- _What is asked_
1. Answer these questions from the forum question, each on its own line.
(a) What does the lookup dataset list for each country?
(b) What kind of variable should be added to the individuals data frame?
(c) What codes does the lcntry column give?
2. Summarize the forum question in two sentences.
3. Decide whether each statement agrees with the forum question. For each, answer yes or no and quote the words from the forum question that decide it.
(a) The individuals data frame includes someone from the country coded "DE".
(b) The poster's real data has the same basic structure as the example.
(c) The new variable should be TRUE whenever the language appears anywhere in the lookup list.
— Begin Page extract —
I have a dataset that includes individuals nested within countries. One of the variables is the individuals' native language. I also have another dataset, let's call it lookup, that includes a list of national languages for each country. For example (my actual data differs, but has the same basic structure):
individuals <- data.frame(
cntry = c("AT", "AT", "AT", "BE", "BE", "BE", "HU"),
lang = c("GER", "ENG", "FRE", "FRE", "DUT", "ARA", "HUN"))
languages <- data.frame(
lcntry = c("AT", "DE", "BE", "BE", "HU"),
llang = c("GER", "GER", "FRE", "DUT", "HUN")
)
I want to generate a new logical variable in the individuals data frame which tells me whether the language recorded for each individual is contained in the respective country's national language list.
To clarify: I want natlang
to only be TRUE if the language is listed as a national language for that specific country, so just doing this will not work for me:
individuals <- individuals %>% mutate(natlang = lang %in% languages$llang)
— End Page extract —
— Begin Given information —
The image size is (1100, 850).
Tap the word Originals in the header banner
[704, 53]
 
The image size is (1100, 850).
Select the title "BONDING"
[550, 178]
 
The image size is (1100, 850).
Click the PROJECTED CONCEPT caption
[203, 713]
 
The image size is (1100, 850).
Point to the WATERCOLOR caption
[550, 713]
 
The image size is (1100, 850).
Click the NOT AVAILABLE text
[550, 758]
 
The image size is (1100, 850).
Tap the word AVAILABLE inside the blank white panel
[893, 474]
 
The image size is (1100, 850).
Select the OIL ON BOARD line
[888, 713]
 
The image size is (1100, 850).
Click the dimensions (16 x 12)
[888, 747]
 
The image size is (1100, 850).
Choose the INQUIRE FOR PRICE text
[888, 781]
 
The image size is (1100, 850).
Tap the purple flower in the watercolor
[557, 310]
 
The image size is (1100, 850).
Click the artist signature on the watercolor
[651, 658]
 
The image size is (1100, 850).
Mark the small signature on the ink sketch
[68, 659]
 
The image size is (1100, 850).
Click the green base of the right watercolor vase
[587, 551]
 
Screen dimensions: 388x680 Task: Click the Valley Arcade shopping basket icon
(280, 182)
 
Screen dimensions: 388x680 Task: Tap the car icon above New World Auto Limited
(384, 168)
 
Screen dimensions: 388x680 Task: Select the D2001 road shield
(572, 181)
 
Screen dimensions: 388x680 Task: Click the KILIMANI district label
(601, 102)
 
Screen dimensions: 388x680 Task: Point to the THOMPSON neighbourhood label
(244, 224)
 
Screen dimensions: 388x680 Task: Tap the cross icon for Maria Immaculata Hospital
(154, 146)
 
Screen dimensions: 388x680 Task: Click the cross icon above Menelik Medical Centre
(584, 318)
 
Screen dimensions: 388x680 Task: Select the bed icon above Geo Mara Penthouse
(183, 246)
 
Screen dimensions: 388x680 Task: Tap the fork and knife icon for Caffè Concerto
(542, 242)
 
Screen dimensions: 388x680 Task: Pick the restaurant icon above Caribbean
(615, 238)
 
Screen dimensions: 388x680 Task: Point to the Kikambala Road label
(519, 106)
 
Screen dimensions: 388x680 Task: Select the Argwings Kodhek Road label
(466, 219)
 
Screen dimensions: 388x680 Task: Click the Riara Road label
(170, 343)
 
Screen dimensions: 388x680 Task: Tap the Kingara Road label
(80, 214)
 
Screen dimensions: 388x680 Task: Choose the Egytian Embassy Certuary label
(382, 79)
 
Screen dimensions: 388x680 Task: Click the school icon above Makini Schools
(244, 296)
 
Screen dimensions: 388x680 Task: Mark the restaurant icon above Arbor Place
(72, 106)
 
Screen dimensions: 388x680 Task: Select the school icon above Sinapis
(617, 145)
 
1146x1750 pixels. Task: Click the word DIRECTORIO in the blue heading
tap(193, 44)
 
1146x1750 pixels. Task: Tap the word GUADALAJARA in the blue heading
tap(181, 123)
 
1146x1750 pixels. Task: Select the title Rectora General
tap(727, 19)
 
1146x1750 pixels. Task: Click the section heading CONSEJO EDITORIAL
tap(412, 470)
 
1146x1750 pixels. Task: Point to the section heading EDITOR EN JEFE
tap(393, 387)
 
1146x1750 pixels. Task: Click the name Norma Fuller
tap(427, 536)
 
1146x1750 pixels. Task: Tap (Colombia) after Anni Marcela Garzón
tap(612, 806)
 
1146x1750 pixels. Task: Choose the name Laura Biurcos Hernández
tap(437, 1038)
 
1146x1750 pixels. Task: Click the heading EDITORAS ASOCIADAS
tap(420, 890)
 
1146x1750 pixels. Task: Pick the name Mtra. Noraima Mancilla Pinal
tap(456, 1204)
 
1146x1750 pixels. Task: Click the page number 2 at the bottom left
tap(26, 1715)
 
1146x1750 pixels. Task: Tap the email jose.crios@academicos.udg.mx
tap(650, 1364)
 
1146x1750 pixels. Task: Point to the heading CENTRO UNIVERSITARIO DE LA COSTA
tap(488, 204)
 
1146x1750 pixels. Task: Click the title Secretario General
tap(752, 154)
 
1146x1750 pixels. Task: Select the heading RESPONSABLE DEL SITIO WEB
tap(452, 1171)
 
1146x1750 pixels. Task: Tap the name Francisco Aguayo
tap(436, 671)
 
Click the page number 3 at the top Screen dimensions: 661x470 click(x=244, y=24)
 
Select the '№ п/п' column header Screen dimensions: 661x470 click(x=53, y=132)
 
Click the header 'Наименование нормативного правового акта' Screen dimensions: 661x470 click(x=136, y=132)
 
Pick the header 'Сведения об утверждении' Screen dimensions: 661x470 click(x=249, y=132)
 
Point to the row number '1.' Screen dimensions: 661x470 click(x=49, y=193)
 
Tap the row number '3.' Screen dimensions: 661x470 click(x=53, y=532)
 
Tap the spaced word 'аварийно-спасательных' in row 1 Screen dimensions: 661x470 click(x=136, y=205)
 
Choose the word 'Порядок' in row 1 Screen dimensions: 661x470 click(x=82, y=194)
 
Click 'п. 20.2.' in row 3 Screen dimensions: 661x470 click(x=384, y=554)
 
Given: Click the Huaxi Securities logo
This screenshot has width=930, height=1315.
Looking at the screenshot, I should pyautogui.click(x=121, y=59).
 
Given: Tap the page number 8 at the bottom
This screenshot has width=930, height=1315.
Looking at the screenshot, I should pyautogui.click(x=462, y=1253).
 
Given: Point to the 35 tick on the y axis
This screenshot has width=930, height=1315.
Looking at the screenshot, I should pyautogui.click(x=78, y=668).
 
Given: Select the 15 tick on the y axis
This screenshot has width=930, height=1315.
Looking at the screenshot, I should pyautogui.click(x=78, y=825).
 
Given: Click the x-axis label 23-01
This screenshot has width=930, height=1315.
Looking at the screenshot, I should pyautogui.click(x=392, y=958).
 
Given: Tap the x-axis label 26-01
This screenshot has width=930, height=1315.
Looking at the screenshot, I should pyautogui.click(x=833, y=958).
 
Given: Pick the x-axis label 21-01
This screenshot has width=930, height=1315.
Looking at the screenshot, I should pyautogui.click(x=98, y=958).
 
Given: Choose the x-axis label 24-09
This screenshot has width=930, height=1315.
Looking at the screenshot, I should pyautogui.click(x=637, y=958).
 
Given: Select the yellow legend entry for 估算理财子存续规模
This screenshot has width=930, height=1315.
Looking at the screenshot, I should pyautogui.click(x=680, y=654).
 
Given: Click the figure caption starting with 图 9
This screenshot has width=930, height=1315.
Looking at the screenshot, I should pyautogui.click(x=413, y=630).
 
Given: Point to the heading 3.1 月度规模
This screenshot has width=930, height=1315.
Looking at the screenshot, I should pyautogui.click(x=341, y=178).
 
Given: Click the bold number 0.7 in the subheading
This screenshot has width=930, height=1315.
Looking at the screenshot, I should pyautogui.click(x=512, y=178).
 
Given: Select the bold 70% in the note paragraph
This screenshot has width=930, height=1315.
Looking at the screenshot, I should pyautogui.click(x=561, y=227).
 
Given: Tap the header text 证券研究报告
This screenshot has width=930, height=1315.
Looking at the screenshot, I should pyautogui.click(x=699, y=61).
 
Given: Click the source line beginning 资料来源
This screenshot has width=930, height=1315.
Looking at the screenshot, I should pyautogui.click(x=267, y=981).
— End Given information —
- _Answers to the exercises_
1.
(a) A list of national languages.
(b) A new logical variable.
(c) "AT", "DE", "BE", "BE", "HU"

2. The poster has one dataset of individuals nested within countries, with each individual's native language, and a lookup dataset listing the national languages of each country. They want a new logical variable that is TRUE only when an individual's language is listed as a national language for that individual's own country, so checking the language against the whole lookup list will not work.

3.
(a) No: cntry = c("AT", "AT", "AT", "BE", "BE", "BE", "HU")
(b) Yes: "my actual data differs, but has the same basic structure"
(c) No: "to only be TRUE if the language is listed as a national language for that specific country"